Luca Conti è un giornalista. Ma è anche un ciclista.

Fa il ciclista a Roma, e non è roba da poco… In “Manuale di resistenza del ciclista urbano”, edito da Ediciclo, spiega con ironia e dovizia di particolari le tecniche per sopravvivere pedalando in una città con poche piste ciclabili, automobilisti stressati e piuttosto aggressivi, sali-scendi sui colli che mettono a dura prova i polmoni più resistenti.

Cafebabel Roma l'ha intervistato per voi.

di Tiziana Sforza

Nel tuo libro scrivi: “Quando si inizia ad usare la bici in città bisogna risolvere una serie di problemi pratici e psicologici”. Quali ad esempio? Tu come li hai risolti?

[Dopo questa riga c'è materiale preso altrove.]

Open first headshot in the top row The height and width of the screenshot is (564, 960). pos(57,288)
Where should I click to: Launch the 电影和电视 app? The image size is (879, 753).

Quando si risolve il problema psicologico dell’andare in bici, si risolvono anche tutti i problemi pratici. La gente ha paura di andare in bicicletta in città perché c’è un generalizzato “non rispetto” delle norme da parte degli automobilisti. Tutti concordano sul fatto che andare in bicicletta fa bene alla salute, a patto che questo avvenga fuori città o solo su brevissimi tratti urbani. Il mio libro mira dimostrare andare in bicicletta fa bene anche in città.

Perché parli di una componente di “rabbia” che dovrebbe caratterizzare il ciclista urbano?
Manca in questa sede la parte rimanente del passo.